Determine how many lines of the material hold the string "every" and reply with only that number.

# Records shown
+--

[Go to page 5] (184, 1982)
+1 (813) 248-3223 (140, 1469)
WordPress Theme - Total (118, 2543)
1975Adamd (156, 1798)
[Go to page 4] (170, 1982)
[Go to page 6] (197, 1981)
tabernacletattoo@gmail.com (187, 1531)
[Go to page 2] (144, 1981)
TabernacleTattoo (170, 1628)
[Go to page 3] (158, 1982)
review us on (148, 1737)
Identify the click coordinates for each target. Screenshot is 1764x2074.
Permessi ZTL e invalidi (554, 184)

+--

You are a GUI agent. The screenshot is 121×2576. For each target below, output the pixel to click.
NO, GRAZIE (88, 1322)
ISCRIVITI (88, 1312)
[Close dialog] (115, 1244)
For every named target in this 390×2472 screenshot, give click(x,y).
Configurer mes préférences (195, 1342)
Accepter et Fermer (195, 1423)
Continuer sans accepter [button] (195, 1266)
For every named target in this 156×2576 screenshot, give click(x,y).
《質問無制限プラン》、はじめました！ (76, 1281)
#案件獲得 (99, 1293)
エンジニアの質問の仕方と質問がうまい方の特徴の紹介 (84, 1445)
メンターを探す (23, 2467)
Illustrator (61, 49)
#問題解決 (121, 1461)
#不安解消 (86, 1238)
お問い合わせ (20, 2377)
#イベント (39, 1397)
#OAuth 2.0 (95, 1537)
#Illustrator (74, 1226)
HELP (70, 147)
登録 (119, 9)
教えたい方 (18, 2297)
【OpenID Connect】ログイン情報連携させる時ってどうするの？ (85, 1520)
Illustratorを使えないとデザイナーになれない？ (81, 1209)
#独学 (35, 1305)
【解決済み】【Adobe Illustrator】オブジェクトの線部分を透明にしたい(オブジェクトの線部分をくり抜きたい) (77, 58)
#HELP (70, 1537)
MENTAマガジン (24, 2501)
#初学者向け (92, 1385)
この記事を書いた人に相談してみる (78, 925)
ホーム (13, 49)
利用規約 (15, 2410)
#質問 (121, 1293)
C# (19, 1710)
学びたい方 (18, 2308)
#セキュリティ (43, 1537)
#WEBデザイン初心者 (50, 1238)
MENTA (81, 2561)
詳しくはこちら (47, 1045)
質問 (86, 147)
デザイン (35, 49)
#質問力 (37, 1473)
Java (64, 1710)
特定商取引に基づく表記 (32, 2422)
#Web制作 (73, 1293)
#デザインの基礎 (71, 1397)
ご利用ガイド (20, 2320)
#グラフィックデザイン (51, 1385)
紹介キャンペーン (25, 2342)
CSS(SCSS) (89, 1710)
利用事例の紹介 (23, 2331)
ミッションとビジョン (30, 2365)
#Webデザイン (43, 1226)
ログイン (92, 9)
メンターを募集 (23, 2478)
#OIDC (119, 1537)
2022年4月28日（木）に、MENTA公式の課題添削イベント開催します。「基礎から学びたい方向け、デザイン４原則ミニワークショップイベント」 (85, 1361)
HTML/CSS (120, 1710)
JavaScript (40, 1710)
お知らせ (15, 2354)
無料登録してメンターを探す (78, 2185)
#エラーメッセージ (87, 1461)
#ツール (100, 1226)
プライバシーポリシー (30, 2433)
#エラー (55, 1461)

+--

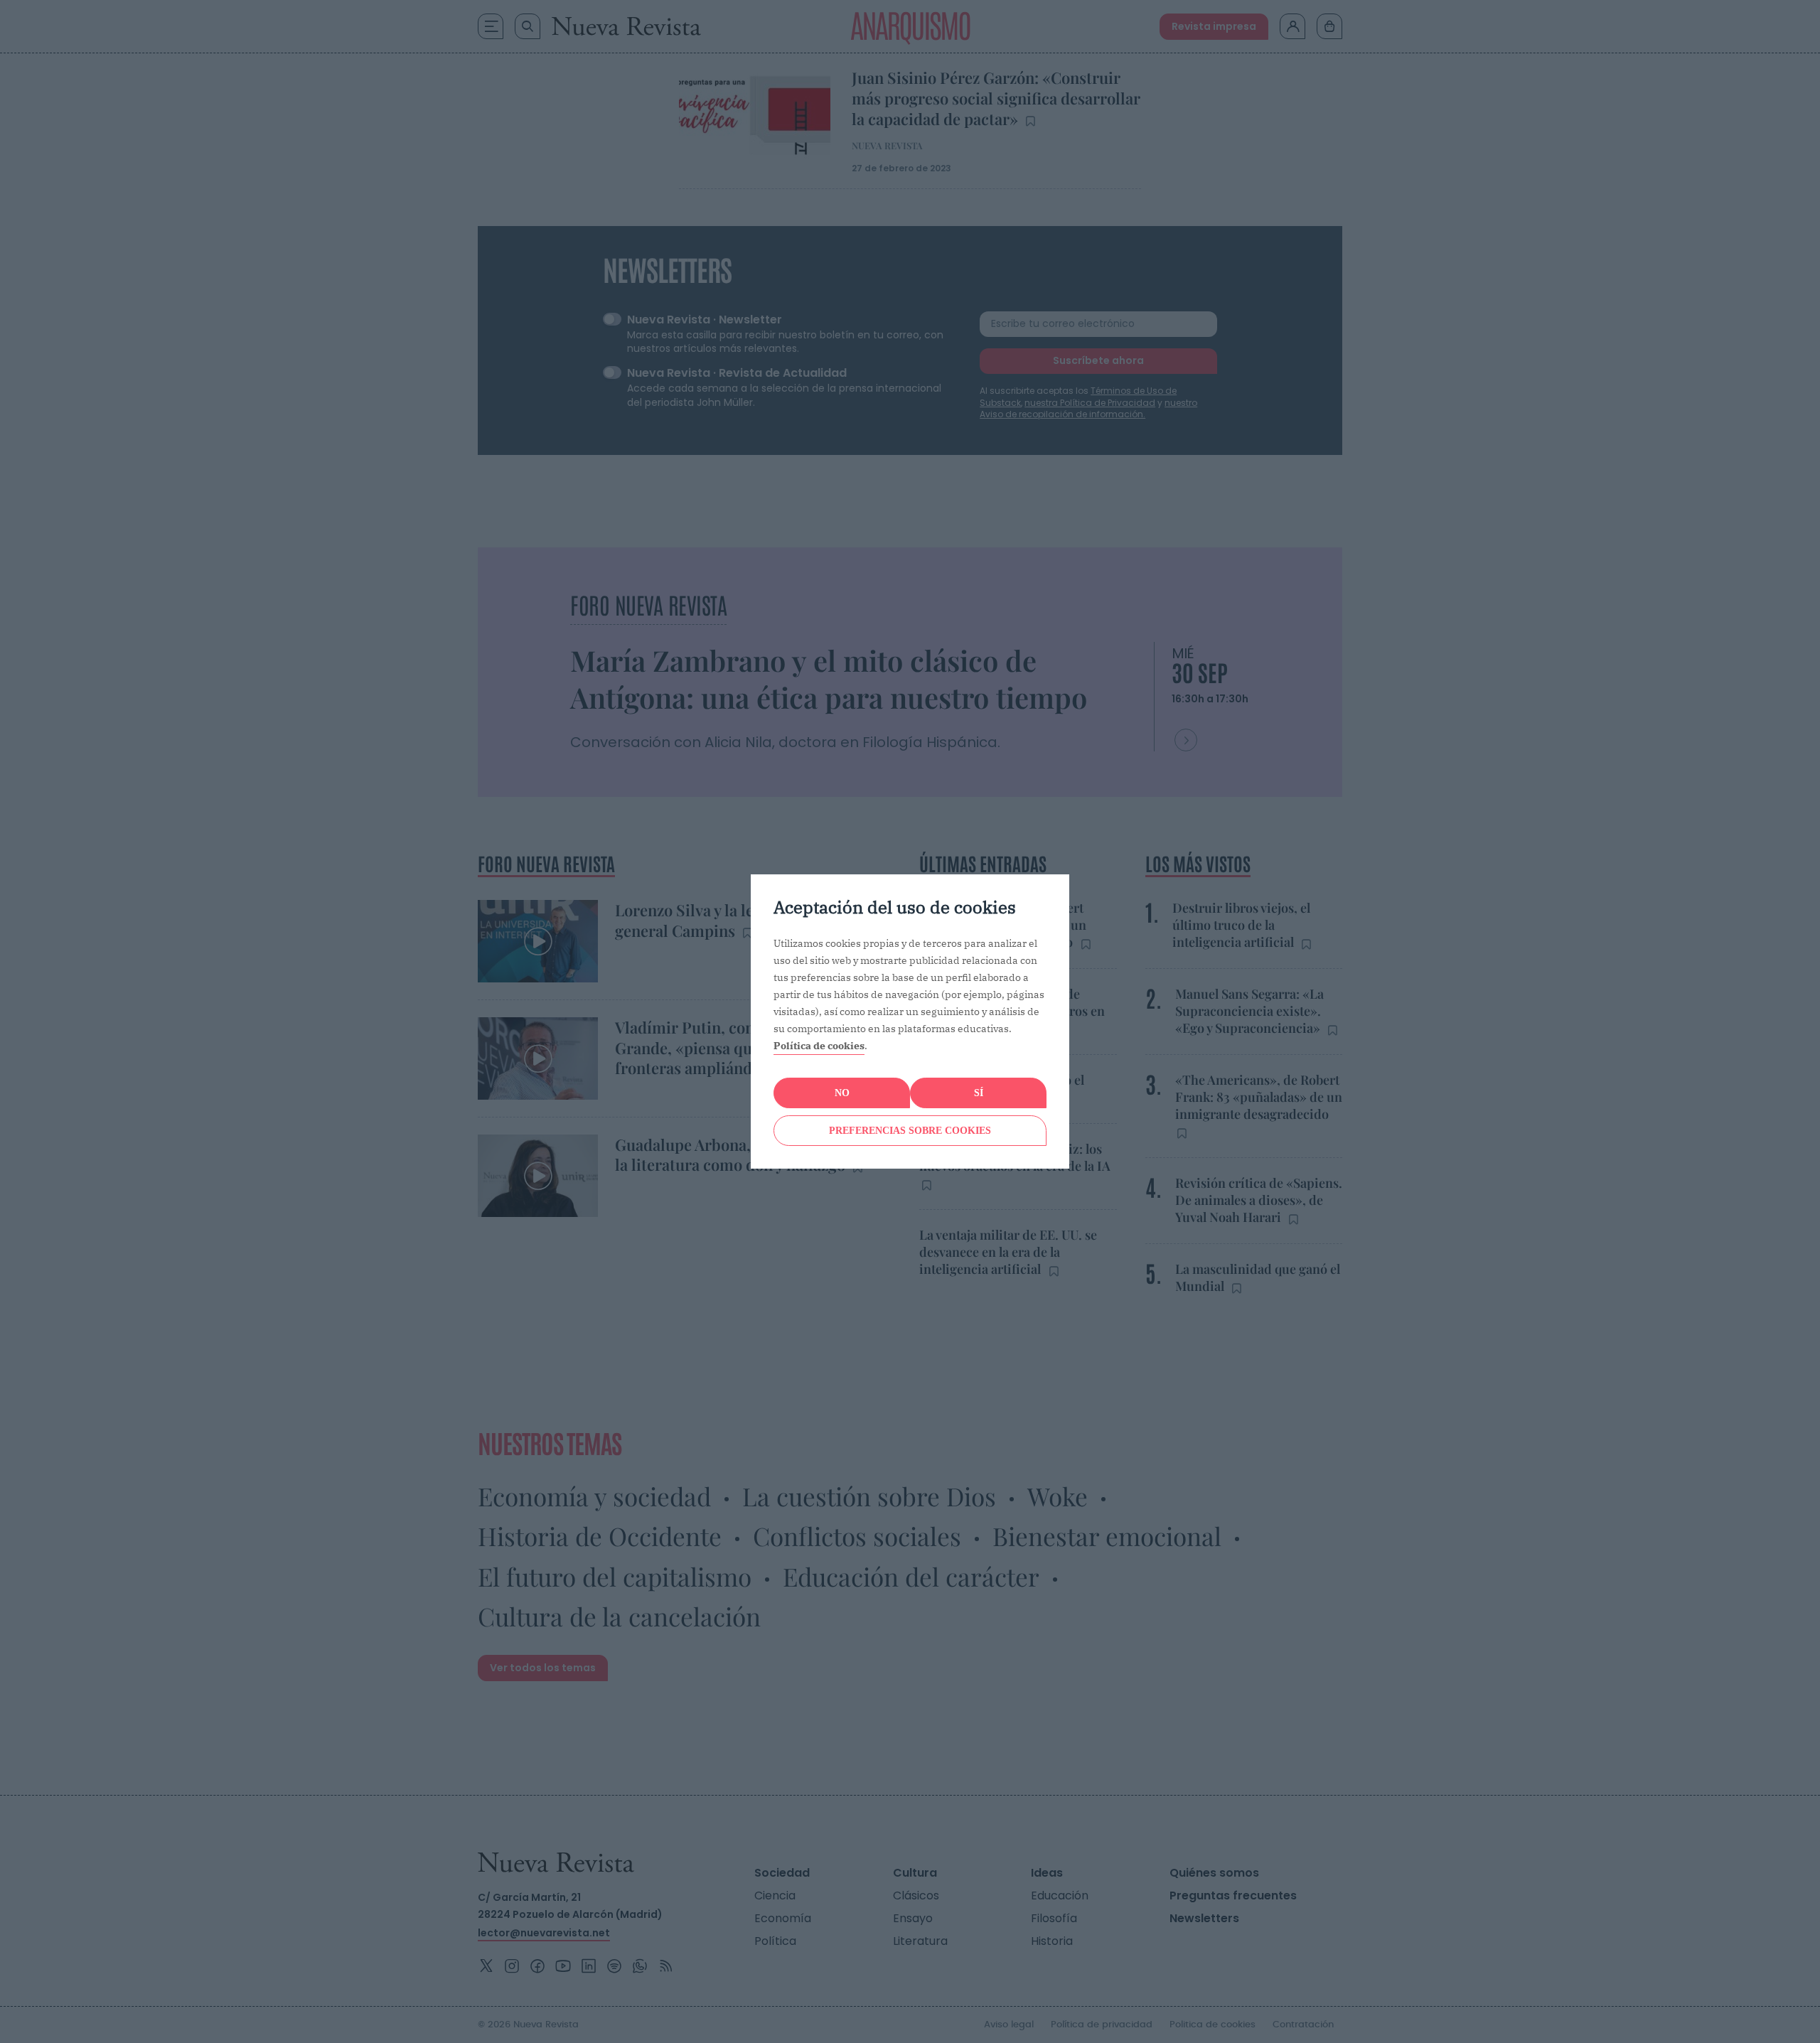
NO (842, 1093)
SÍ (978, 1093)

+--

# Result for this task
2